1. **Pass 1: Compute Gamma and Beta Gradients**
- **Grid Scheduling**: Parallelize over channels (`C` dimension).
- **Reduction per Channel**: For each channel `c`, reduce across `N`, `H`, `W` dimensions:
- `grad_beta[c] = sum(grad_output[n, c, h, w])` over all `n, h, w`
- `grad_gamma[c] = sum(grad_output[n, c, h, w] * x_normalized[n, c, h, w])` over all `n, h, w`
2. **Pass 2: Compute Group-wise Intermediate Values**
- **Grid Scheduling**: Parallelize over `(N, G)` pairs.
- **Group Reduction**: For each `(n, g)` pair:
- Sum `grad_beta` values for channels in group `g`
- Sum `grad_gamma` values for channels in group `g`
- These values are needed for the input gradient computation
3. **Pass 3: Compute Input Gradients**
- **Grid Scheduling**: Parallelize over input tensor elements.
- **Per-Element Computation**: For each `(n, c, h, w)`:
- Identify which group `g` channel `c` belongs to
- Read the group-wise intermediate values from Pass 2
- Apply the complex input gradient formula
## Source Code Organization
- [`groupnorm_bwd_xdl.cpp`](./groupnorm_bwd_xdl.cpp): The main example file. It sets up the forward pass results, output gradients, group configuration, and instantiates the `DeviceGroupnormBwd` operation.
- [`../../include/ck/tensor_operation/gpu/device/device_groupnorm_bwd.hpp`](../../include/ck/tensor_operation/gpu/device/device_groupnorm_bwd.hpp): The high-level device interface for group normalization backward operations.

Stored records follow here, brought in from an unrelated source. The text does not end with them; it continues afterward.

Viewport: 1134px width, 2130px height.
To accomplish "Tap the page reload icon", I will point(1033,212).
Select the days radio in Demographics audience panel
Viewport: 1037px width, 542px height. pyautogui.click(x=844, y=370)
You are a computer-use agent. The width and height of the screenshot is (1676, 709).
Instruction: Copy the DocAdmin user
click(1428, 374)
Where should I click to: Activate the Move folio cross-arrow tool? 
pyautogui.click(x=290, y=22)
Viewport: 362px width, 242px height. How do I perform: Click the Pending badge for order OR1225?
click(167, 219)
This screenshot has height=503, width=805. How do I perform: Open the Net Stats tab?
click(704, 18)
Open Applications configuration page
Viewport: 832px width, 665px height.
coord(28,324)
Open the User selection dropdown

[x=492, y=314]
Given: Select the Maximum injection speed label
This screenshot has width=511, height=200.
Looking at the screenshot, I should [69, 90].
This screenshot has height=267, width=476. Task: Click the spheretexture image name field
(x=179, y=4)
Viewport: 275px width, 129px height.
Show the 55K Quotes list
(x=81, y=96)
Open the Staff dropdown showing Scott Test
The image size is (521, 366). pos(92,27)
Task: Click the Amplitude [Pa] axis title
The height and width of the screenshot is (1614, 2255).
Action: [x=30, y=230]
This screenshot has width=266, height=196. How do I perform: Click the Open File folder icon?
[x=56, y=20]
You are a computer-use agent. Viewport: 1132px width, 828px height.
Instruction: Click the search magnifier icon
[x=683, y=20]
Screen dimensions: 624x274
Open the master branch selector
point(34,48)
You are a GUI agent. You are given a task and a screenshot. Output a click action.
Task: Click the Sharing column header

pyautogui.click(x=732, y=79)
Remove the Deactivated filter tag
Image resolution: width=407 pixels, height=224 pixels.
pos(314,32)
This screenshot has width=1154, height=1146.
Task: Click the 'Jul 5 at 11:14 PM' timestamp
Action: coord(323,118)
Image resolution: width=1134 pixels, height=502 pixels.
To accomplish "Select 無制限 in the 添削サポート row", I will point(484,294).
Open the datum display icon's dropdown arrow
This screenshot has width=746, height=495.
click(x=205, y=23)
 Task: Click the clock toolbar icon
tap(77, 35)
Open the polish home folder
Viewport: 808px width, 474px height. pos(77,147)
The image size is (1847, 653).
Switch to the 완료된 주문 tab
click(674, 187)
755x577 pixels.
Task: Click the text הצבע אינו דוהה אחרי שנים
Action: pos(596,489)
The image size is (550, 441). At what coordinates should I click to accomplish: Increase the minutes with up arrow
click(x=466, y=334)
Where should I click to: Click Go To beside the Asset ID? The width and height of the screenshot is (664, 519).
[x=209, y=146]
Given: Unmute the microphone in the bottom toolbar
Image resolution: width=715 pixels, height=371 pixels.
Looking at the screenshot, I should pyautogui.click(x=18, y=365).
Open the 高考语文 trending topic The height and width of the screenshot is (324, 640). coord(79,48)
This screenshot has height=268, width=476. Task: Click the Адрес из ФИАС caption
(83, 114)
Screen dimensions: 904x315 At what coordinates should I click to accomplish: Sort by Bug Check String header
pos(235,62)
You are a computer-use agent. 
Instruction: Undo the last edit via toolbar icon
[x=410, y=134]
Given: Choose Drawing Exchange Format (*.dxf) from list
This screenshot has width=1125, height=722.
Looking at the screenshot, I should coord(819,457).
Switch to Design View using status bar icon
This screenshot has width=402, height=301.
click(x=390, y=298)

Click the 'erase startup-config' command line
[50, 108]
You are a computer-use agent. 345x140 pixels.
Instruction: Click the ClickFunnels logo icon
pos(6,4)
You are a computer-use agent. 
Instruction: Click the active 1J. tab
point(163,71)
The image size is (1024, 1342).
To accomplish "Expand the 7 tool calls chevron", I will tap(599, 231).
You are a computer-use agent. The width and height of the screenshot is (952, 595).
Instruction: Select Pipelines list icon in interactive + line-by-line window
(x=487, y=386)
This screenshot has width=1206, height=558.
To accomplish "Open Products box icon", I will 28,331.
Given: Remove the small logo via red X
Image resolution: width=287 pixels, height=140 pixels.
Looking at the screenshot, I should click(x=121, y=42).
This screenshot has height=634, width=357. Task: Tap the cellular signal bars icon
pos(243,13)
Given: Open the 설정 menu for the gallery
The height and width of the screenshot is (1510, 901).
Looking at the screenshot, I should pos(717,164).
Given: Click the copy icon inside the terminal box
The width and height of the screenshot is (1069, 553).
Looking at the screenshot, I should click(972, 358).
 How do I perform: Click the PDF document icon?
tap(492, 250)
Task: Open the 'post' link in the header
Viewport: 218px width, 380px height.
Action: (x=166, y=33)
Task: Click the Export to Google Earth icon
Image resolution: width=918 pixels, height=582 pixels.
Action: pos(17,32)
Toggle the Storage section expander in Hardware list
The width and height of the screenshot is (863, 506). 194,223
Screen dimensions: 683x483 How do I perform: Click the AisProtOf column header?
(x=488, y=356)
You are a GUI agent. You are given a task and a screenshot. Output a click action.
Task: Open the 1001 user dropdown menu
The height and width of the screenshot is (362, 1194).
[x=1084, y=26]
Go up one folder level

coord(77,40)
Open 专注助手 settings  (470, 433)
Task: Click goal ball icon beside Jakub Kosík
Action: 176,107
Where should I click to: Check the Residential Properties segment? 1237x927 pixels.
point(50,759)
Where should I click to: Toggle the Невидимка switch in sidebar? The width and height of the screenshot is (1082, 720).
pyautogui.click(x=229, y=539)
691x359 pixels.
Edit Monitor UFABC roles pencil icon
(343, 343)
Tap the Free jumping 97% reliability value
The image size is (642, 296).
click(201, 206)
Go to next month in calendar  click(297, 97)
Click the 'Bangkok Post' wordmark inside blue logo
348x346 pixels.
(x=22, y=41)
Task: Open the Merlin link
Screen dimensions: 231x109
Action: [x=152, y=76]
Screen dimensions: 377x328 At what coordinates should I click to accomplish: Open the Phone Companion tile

- The underlying implementation coordinates multiple reduction and computation stages to efficiently handle the group-wise structure of the gradients.
## Build and Run
### Prerequisites
Ensure the Composable Kernel library is built and installed.
```bash
cd /path/to/composable_kernel/build
make -j install
```
### Build the Example
```bash
cd /path/to/composable_kernel/example/54_groupnorm_bwd
mkdir build && cd build
cmake \
-DCMAKE_CXX_COMPILER=/opt/rocm/bin/hipcc \
-DCMAKE_PREFIX_PATH="/opt/rocm;${CK_INSTALL_PATH}" \
..
make -j
```
### Run the Example
```bash
# Run the example with default settings
./groupnorm_bwd_xdl
# Run with verification, data initialization, and timing
./groupnorm_bwd_xdl 1 2 1
```
## Comparison with Other Normalization Backward Passes
| Normalization Type | Gradient Scope | Complexity | Memory Pattern |
|-------------------|----------------|------------|----------------|
| **BatchNorm** | Across batch for each channel | Medium | Channel-wise reductions |
| **LayerNorm** | Across features for each item | Medium | Per-sample reductions |
| **GroupNorm** | Across group for each (batch, group) | High | Group-wise reductions |
| **InstanceNorm** | Per channel per sample | Low | Independent computations |
## Applications in Computer Vision
Group normalization backward is particularly important for:
- **Small Batch Training**: When batch sizes are too small for effective batch normalization
- **Transfer Learning**: Fine-tuning pre-trained models with different batch sizes
- **Object Detection**: Models like YOLO and R-CNN that benefit from batch-size independent normalization
- **Segmentation Networks**: Dense prediction tasks where normalization stability is crucial
- **Style Transfer**: Applications where group-wise feature normalization helps preserve style information
The group-wise structure provides a balance between the stability of batch normalization and the flexibility of layer normalization, making it valuable for many computer vision applications.